Okay, thank you again. So as you know, in the past quarters we have confirmed our guidance that we expected to generate adjusted EBITDA of between $20 million and $22 million this year. Based on the strong performance in the third quarter and year-to-date and our expectations of a strong fourth quarter, we’re glad to now be in a position to adjust that guidance upward. Our new guidance is that we expect adjusted EBITDA for FY '21 to be between $24.5 million and $26.5 million. The middle of this range would reflect adjusted EBITDA growth of more than 75% compared to the $14.4 million of adjusted EBITDA achieved in last year FY '20. With our last 12 months adjusted EBITDA through the third quarter already at $26.3 million, if our fourth-quarter result is at least the same as last year’s strong fourth quarter, our results to the fourth quarter would already be at the top end of that range, and we do expect to achieve strong growth in revenue in the fourth quarter.

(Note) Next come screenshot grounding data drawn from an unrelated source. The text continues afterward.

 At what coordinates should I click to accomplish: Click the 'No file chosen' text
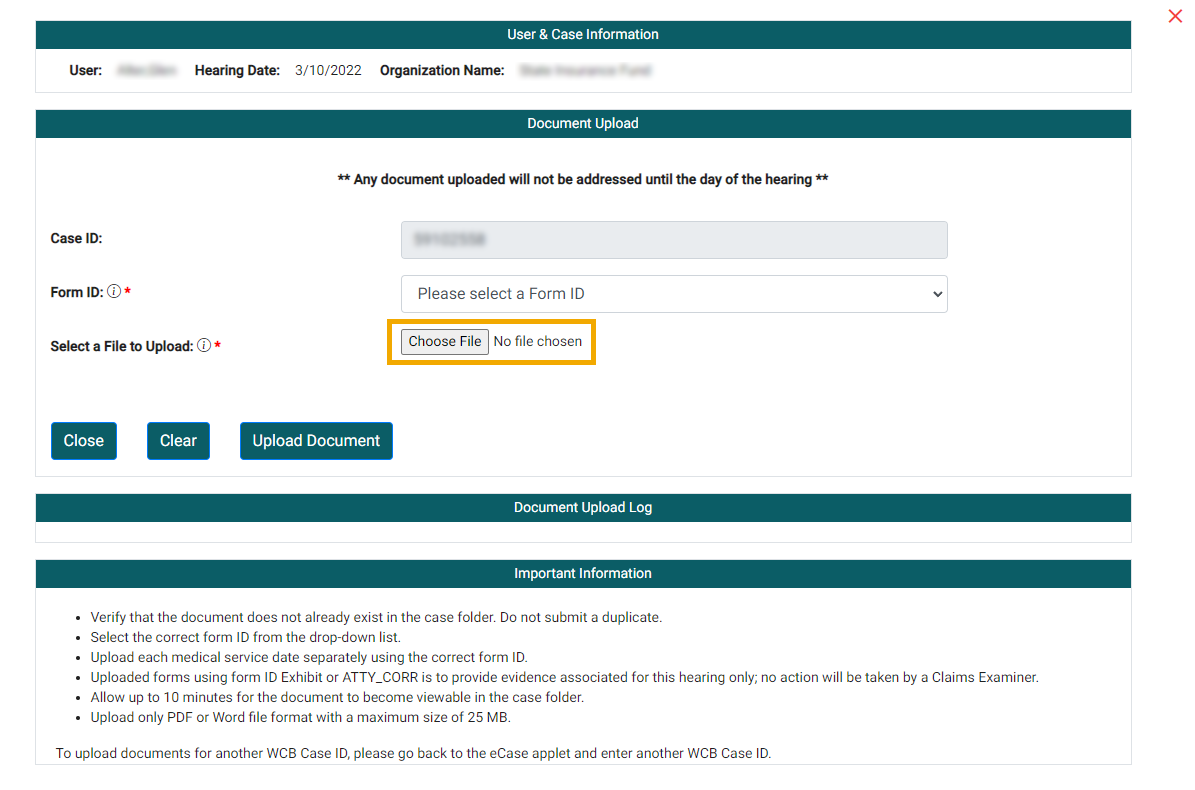pos(538,342)
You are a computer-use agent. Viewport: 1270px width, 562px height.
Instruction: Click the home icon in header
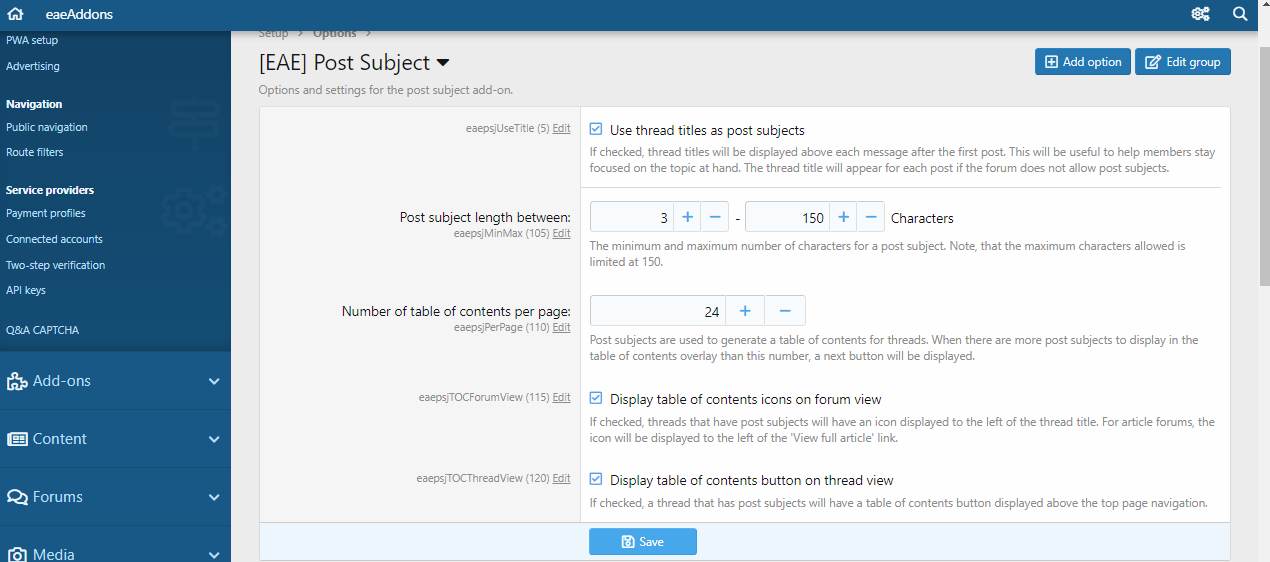[15, 14]
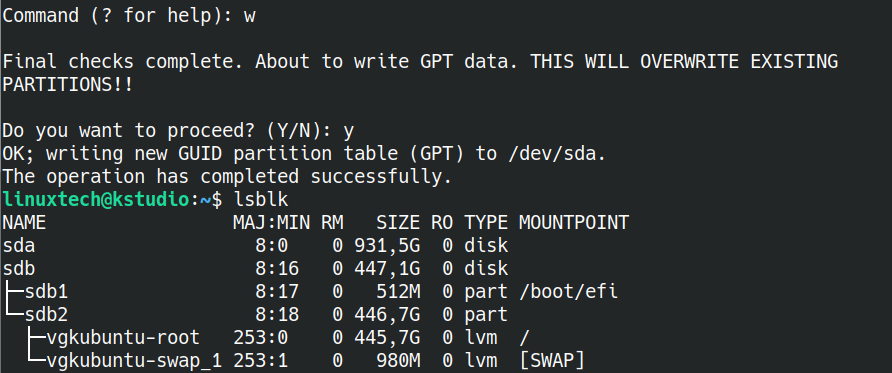Click the 'Command (? for help)' prompt line
Viewport: 892px width, 373px height.
coord(129,15)
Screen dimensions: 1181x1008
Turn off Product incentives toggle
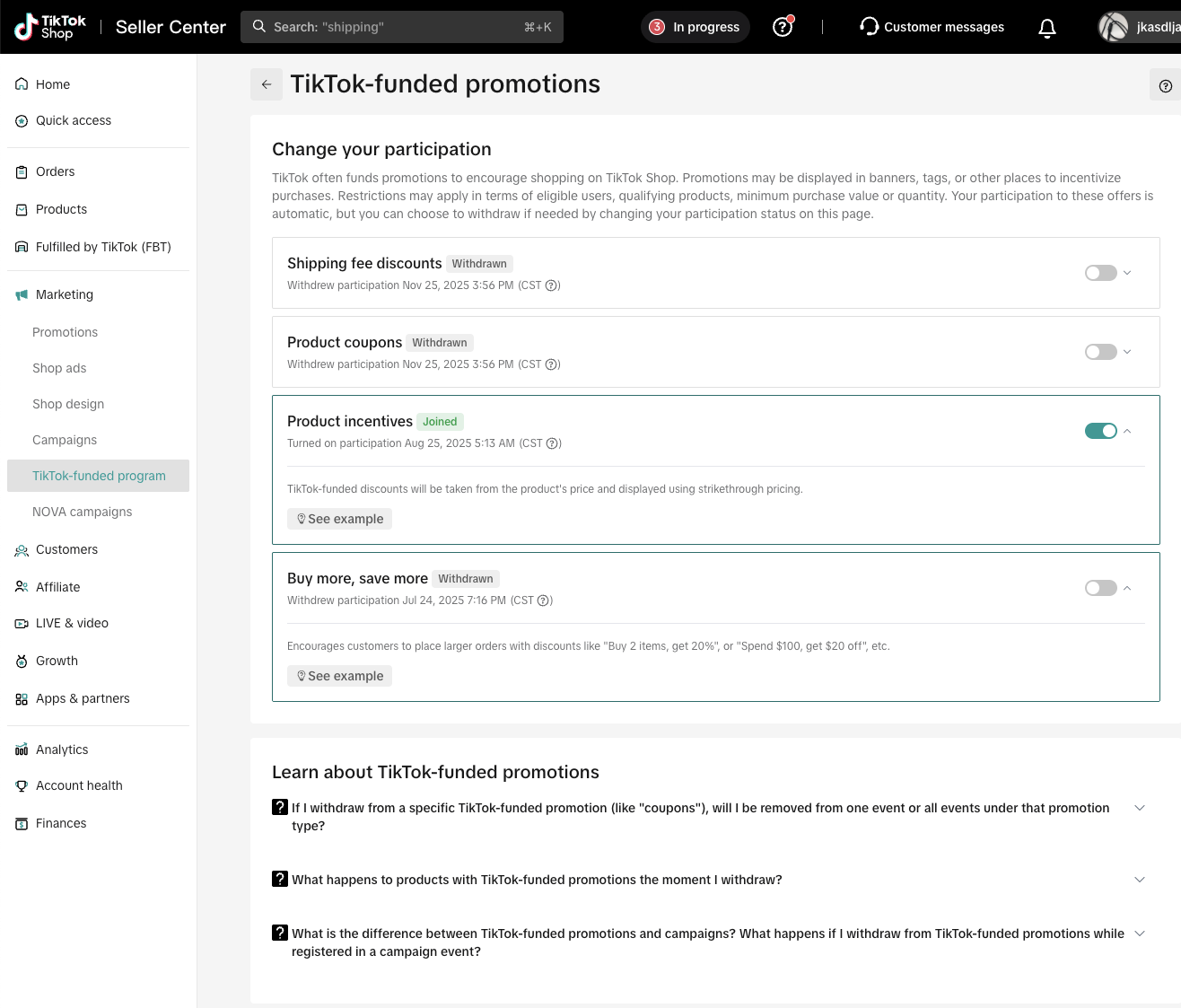point(1100,431)
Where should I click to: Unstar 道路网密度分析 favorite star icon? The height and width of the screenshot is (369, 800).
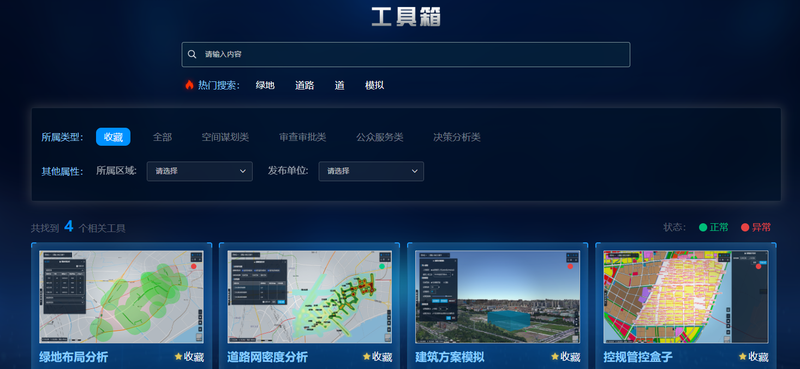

Bob Whitman, Chairman and CEO

Thanks so much, Steve. We feel great about our momentum; pleased to be in a position to increase our guidance and really excited about the business. Just before we turn to Q&A, I’d like to thank our absolutely tremendous associates around the world for their continued and unwavering commitment to our mission, to our clients, and the excellence in all they do, they are amazing. So now I would like to open the time for question and answers.

Operator, Operator

Thank you. Our first question comes from Andrew Nicholas from William Blair. Your line is open.

Andrew Nicholas, Analyst

Hi, thank you. Good afternoon and congratulations to each of you; Jen, Bob and Paul on the new roles. I guess to start, in terms of the guidance and the guidance change, you touched on the increased spending in the fourth quarter. So I was hoping you could spend a little bit more time on exactly what those investments are. I know Steve you listed them, but if we could get maybe a few examples of what those spending initiatives look like. And then relatedly, is there any way to quantify that spend and should we view that as kind of a one-time set of initiatives or are these kind of a multi-quarter spend that you’re kind of leaning into growth with?

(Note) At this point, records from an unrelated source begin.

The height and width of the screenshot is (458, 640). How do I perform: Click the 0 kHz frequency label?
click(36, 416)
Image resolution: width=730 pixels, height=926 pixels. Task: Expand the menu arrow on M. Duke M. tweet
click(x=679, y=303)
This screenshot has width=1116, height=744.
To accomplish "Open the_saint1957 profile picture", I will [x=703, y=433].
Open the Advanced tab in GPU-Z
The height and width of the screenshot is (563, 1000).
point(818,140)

Bob Whitman, Chairman and CEO

Thanks, Andrew, I’ll try to give you a little more context and then invite Paul and Steve to add on. I think there is some in both categories. The general ones that we always do are the continued investment in client partners. It’s a little bit more back-end loaded this year because we didn’t hire as many in the first half, and therefore we’re adding more in this back half. We are also kind of a one-time expenditure in some marketing initiatives. We’ve been working with some firms and these aren’t big dollar amounts, but incrementally the combination of the marketing, which is maybe $0.5 million extra and involve really increasing our footprint around the world in thought leadership and some things that we’ll be announcing later this year, these are really kind of the outsourced work that we’ve been doing. Our client partners incrementally are adding maybe $0.5 million or so in the fourth quarter. I think the ones that are just more one-time or is it – in last year’s fourth quarter we had reserved a bunch for compensation and profit sharing and so forth, so most of our compensation is tied to results and because of the overall results for the year, we’re going to be lower because of the pandemic. We reversed some of those things in the fourth quarter this year. There will be true and so that’s a more meaningful couple of million-dollar swing between those two and I think those are the primary things. We also have some travel coming back, you know not a lot, but there is some coming back as offices open and clients expect you to be there and see them and so those expenses will come back a little more than they were in last year’s fourth quarter and that will be somewhat ongoing. But basically the thought is that it’s possible that the fourth quarter could be higher than the end of our top of our range, but we do have some expenses relating to those areas that we’re talking about in the fourth quarter.